Tindakan Among melakukan Penimbunan DANAU dan Membuat PARIT GAJAH di tengah lingkungan Masyarakat adalah satu bentuk MONOPOLI pengusahaan TANAH dan memutus akses kepentingan masyarakat. PARIT GAJAH di buat adalah dalam rangka memutus terjadinya komplik antara MANUSIA dengan GAJAH di daerah yang masih ada gajahnya bukan memutus atau menghalangi orang lain untuk lewat di tanahnya.

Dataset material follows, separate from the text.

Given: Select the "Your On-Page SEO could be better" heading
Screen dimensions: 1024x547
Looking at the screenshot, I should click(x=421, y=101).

Apa yang di lakukan AMONG bila kita mengacu kepada UU No 32 Tahun 2009 yaitu Pasal 98 sudah dapat di kategorikan melakukan PENGRUSAKAN Lingkungan dengan ancaman Pidana Penjara paling singkat tiga (3) tahun dan paling lama sepuluh (10) tahun serta Denda paling sedikit Rp.3.000.000.000,00 (Tiga Milyar Rupiah) dan paling banyak Rp.10.000.000.000,00 .(Sepuluh milyar rupiah).

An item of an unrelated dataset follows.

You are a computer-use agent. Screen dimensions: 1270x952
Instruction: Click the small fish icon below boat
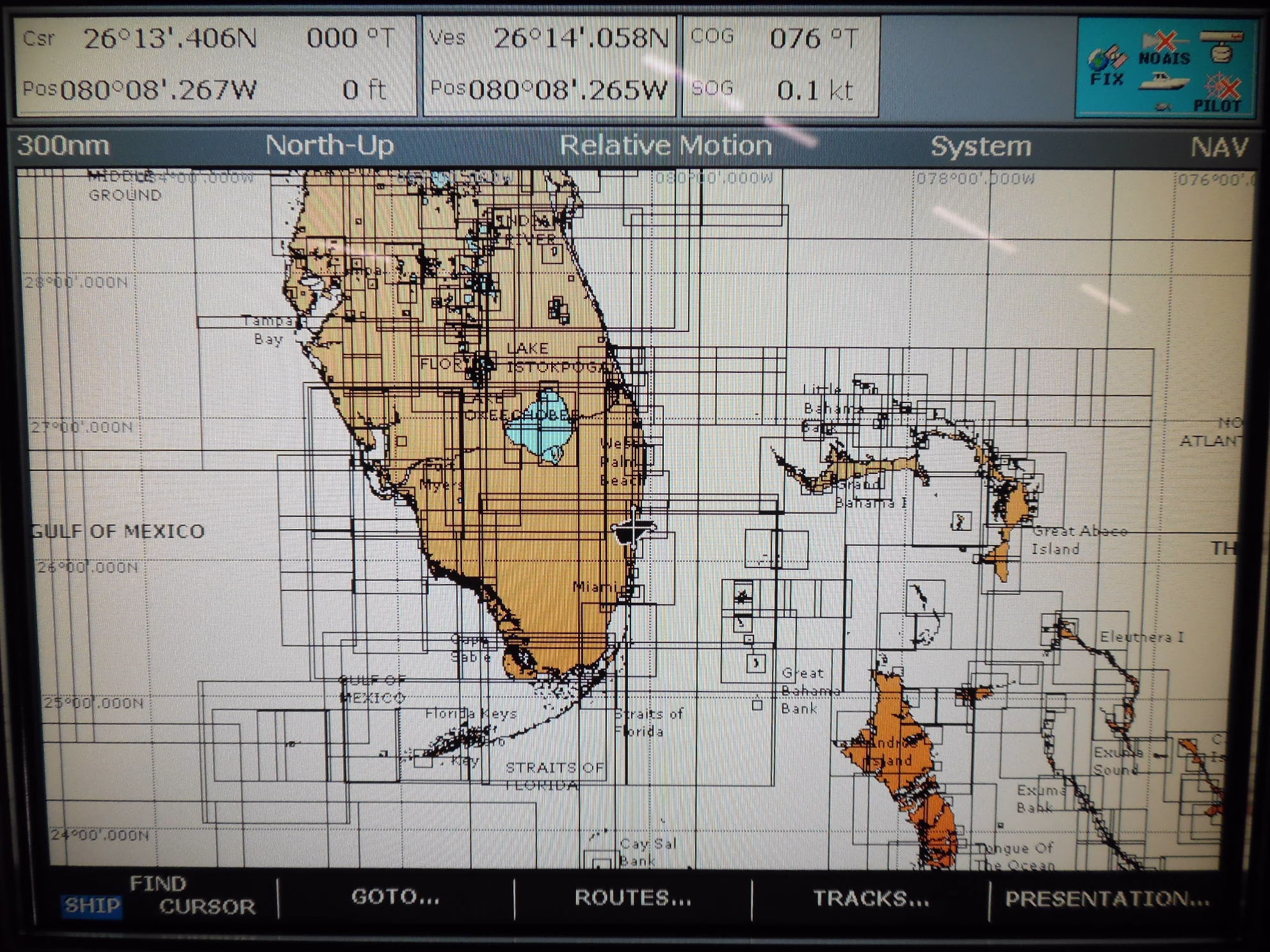click(x=1163, y=107)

Menguasai tanah Tanpa Hak dapat di Pidana dengan Pidana Penjara karena penyerobotan sesuai Pasal 385 KUHP dengan ancaman penjara paling lama empat (4) tahun . Nama Among menjadi cukup menarik untuk kami jadikan orang pertama di Kabupaten Bungo yang harus bertanggung jawab atas perbuatannya baik secara Pidana dan Perdata karena adanya kompleksitas permasalahan yang rumit sebab pelanggaran yang akan menderang AMONG juga berhubungan dengan UU No.39 Tahun 2014 Tentang Perkebunan, Putusan Mahkamah Konstitusi (MK) No 138 Tahun 2015 dan Permentan No. 05 Tahun 2019 Tentang Izin Usaha Perkebunan yang sama sekali kami yakin tidak di miliki oleh AMONG yang memiliki kebun Sawit mencapai di atas 25 Hektar.
Dari ketiga aturan itu jelas bisa menjerat Among sebagaimana bunyi Pasal 105 UU No 39 Tahun 2014 yang dengan tegas mengatakan bahwa pemilik usaha Perkebunan Sawit di atas 25 Hektar yang tidak memiliki Izin Usaha Perkebunan (IUP) dan HGU dapat di Pidana Penjara paling singkat lima (5) tahun dan denda paling banyak Rp.10.000.000.000,00 (sepuluh milyar rupiah). Pemberitaan ini adalah langkah awal untuk mendorong di tegakkan nya aturan yang berhubungan dengan izin, UU dan peraturan pemerintah yang berlaku. (Iwan).